In Sitting Kills Moving Heals, Dr. Joan Vernikos tells us:
“About nine years ago, James Levine an exercise physiologist at the Mayo Clinic in Rochester, Minnesota, coined the term non-exercise activity thermogenesis (NEAT). His concept of NEAT sounds much like what I had been discovering in my space and gravity-related research. NEAT is a much greater component of your body’s total energy expenditure throughout a typical day than are structured high-intensity exercises such as walking, running, bicycling, or working out in a gym.

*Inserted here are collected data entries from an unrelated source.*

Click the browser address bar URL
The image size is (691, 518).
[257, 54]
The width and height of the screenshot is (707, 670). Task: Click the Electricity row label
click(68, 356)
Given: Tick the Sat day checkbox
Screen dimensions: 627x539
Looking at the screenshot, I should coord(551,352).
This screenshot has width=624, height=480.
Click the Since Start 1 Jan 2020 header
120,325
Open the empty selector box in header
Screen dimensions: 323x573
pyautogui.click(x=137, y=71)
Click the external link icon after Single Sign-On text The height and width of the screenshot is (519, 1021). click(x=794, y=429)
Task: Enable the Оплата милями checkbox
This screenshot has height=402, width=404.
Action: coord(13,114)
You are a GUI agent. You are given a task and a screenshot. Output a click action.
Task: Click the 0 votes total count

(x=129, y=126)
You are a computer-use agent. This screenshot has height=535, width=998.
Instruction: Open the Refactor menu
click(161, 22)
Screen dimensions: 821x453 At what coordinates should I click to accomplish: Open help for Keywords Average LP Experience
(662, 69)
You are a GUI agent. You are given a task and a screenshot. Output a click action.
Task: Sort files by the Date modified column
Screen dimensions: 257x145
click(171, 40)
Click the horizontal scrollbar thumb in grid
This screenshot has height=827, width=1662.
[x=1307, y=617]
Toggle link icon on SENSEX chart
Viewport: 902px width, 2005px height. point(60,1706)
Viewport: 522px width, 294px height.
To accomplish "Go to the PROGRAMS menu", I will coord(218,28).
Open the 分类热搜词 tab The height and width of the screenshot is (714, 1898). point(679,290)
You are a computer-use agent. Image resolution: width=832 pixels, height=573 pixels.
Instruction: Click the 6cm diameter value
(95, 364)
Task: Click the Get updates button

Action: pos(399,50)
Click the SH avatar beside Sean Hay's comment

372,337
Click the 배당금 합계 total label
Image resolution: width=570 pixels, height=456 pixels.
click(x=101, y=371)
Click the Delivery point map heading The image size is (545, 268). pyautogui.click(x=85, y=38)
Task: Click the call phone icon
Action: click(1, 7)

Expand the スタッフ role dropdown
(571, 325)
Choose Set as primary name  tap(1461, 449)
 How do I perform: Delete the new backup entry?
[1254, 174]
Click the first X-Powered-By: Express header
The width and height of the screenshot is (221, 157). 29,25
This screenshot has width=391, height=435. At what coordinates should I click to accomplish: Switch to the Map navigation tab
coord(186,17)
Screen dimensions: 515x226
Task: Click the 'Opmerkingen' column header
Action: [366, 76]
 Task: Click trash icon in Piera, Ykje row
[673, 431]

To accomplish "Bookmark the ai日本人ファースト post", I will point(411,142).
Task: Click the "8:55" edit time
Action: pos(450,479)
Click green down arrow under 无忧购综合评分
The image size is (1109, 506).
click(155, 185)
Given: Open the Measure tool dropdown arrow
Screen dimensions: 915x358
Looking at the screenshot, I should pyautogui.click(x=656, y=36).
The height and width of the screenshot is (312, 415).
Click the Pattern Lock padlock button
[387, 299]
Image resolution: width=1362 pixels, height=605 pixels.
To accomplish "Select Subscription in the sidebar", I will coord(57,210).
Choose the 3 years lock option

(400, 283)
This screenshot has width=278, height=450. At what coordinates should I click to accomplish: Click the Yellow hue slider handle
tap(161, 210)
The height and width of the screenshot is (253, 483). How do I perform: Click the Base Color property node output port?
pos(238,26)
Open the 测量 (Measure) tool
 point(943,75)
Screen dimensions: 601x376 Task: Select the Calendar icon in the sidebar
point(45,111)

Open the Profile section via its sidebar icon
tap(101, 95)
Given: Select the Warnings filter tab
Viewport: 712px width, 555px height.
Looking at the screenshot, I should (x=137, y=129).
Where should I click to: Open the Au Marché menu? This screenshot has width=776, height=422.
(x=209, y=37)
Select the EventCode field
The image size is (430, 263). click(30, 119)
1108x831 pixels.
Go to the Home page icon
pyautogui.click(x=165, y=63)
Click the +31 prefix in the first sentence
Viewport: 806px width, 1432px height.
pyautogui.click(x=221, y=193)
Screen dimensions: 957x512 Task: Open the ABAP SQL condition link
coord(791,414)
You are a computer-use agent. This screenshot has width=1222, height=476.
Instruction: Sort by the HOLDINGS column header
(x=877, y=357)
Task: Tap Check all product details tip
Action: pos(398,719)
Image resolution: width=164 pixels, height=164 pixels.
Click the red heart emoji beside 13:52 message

NEAT is defined as the small, brief, yet frequent muscular movements one makes throughout the day, of which changing positions is the most effective: standing, sitting, lying down, bending over to pick up something, squatting, stretching upward to take something off a shelf, getting dressed and undressed, playing a musical instrument, and stirring a pot; even movements as small as crossing and uncrossing one’s legs, waving one’s hands while talking, and fidgeting are helpful. It is these types of small movements and activities that do not happen enough when a person is habitually inactive. Whenever we move around, calories we have consumed are converted into energy by contracting muscles and are measured as generated heat—thermogenesis—the ‘T’ in the ‘NEAT’ acronym. Thus, people who move around a lot all day, even if they don’t go to the gym or engage in intense exercise burn up many more calories than people who are sedentary. They even expend more calories than those who do go to the gym, but then spend the rest of their day sitting around. Not surprisingly, the research on NEAT has shown a connection between the lack of NEAT and obesity and metabolic diseases like diabetes.
Our body was designed to live in gravity as a perpetual motion machine.”
In Move Your DNA, Katey Bowman tells us we have trillions of cells in our body—15-70 trillion or 15,000,000,000 to 70,000,000,000. Nearly all those cells have special equipment to detect movement because our bodies were designed to move.
Remember it’s NEAT to be a perpetual motion machine.